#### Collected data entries
┄┄┄┄┄┄┄┄┄┄
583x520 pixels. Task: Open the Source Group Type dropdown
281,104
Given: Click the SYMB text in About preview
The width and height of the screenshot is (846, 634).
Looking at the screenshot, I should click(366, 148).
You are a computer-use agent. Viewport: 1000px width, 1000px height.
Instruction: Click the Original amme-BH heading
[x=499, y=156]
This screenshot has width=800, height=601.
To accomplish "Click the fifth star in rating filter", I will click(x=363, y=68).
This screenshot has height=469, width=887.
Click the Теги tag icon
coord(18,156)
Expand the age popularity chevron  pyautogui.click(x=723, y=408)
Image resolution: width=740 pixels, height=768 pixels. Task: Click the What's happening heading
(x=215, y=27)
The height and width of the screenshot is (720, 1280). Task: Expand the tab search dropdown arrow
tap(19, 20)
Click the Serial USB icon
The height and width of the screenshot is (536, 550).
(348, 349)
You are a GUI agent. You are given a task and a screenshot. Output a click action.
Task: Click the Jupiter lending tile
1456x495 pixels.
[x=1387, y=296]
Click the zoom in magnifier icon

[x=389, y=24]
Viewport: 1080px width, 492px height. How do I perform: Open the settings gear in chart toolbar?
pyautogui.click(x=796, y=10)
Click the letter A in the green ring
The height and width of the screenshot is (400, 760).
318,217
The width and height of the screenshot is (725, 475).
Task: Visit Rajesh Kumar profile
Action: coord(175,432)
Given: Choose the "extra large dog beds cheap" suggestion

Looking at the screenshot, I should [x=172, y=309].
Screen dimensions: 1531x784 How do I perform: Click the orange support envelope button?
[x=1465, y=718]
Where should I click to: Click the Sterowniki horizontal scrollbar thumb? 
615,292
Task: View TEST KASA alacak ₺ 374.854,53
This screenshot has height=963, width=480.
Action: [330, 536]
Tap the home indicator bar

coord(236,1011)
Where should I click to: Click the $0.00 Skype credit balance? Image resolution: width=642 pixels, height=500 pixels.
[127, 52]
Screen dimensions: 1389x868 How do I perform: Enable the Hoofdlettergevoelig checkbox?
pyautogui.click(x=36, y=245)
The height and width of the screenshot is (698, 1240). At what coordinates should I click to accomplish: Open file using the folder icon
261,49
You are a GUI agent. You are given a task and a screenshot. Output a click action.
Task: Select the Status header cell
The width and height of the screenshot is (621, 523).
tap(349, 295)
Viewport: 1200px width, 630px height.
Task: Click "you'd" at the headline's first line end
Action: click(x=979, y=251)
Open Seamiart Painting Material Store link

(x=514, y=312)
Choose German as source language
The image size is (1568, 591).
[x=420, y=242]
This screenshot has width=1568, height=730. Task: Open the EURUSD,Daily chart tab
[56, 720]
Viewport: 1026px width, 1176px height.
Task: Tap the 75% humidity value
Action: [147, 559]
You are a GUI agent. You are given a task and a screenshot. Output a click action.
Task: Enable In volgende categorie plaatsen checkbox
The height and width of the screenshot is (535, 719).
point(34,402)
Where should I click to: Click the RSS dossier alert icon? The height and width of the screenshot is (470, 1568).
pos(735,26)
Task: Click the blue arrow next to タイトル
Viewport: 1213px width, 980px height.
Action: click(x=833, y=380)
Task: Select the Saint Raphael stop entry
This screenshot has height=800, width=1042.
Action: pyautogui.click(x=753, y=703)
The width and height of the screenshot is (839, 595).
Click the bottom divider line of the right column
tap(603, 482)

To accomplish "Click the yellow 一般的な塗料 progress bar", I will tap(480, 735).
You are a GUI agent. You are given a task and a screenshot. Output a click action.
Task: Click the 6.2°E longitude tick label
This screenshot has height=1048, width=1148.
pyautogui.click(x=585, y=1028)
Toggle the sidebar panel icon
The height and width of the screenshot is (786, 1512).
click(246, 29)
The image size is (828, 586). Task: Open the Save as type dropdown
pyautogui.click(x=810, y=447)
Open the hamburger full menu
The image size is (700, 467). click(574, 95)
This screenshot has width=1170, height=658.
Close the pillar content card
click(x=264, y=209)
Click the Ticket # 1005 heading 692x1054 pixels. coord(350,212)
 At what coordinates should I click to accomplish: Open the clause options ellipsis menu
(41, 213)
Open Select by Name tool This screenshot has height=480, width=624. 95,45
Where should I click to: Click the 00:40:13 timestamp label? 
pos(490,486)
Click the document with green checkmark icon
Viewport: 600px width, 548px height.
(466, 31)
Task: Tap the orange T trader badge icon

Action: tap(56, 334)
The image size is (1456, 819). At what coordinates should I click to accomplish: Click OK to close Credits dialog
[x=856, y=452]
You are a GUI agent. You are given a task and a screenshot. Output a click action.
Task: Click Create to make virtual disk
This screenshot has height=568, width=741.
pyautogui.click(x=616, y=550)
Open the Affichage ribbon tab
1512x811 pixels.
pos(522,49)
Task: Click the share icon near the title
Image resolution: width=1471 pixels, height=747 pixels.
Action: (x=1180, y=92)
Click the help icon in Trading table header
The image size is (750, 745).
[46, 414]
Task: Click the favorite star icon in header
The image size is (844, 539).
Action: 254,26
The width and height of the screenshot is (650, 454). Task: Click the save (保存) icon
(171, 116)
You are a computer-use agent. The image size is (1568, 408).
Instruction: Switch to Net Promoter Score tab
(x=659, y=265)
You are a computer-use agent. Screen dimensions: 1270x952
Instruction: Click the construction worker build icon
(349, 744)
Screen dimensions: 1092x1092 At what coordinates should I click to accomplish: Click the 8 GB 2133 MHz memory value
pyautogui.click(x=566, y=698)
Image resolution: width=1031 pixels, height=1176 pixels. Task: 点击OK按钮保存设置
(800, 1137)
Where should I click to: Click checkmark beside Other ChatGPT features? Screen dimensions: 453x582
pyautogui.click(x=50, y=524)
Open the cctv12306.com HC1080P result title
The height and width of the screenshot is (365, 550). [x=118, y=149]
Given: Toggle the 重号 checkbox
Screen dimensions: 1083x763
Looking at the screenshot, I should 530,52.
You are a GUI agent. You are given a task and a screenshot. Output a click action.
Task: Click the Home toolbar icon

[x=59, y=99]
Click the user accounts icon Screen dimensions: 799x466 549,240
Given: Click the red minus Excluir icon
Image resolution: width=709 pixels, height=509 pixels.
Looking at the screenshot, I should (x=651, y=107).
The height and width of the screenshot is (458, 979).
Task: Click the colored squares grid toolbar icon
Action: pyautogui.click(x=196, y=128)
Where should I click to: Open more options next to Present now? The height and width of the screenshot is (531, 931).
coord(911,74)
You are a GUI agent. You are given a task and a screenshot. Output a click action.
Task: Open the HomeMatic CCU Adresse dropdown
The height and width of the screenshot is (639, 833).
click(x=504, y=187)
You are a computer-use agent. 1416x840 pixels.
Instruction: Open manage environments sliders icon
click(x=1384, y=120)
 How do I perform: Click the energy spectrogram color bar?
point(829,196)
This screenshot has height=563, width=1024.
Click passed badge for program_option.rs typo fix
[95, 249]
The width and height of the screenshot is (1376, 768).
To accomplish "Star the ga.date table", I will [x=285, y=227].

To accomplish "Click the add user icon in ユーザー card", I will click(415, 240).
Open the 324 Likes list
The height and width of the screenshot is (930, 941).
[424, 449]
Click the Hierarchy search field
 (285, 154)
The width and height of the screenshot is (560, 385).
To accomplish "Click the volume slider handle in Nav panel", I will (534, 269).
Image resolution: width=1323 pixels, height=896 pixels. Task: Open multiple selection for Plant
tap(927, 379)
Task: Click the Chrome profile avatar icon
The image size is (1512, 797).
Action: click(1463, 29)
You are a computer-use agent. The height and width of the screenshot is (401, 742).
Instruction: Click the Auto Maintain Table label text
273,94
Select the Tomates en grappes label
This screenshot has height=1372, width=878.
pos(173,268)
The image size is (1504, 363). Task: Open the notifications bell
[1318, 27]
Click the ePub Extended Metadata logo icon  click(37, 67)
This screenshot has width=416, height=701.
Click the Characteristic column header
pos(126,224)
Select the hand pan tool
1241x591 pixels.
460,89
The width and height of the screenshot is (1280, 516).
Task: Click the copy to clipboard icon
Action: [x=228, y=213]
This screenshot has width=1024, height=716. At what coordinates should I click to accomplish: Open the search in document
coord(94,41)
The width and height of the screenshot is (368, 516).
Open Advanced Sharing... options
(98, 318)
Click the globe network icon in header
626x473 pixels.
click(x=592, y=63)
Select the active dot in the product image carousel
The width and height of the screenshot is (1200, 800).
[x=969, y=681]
┄┄┄┄┄┄┄┄┄┄
#### Exercise directions
Nothing but a number should be given: the count of lines above that include the string "computer".

#### Written answer
5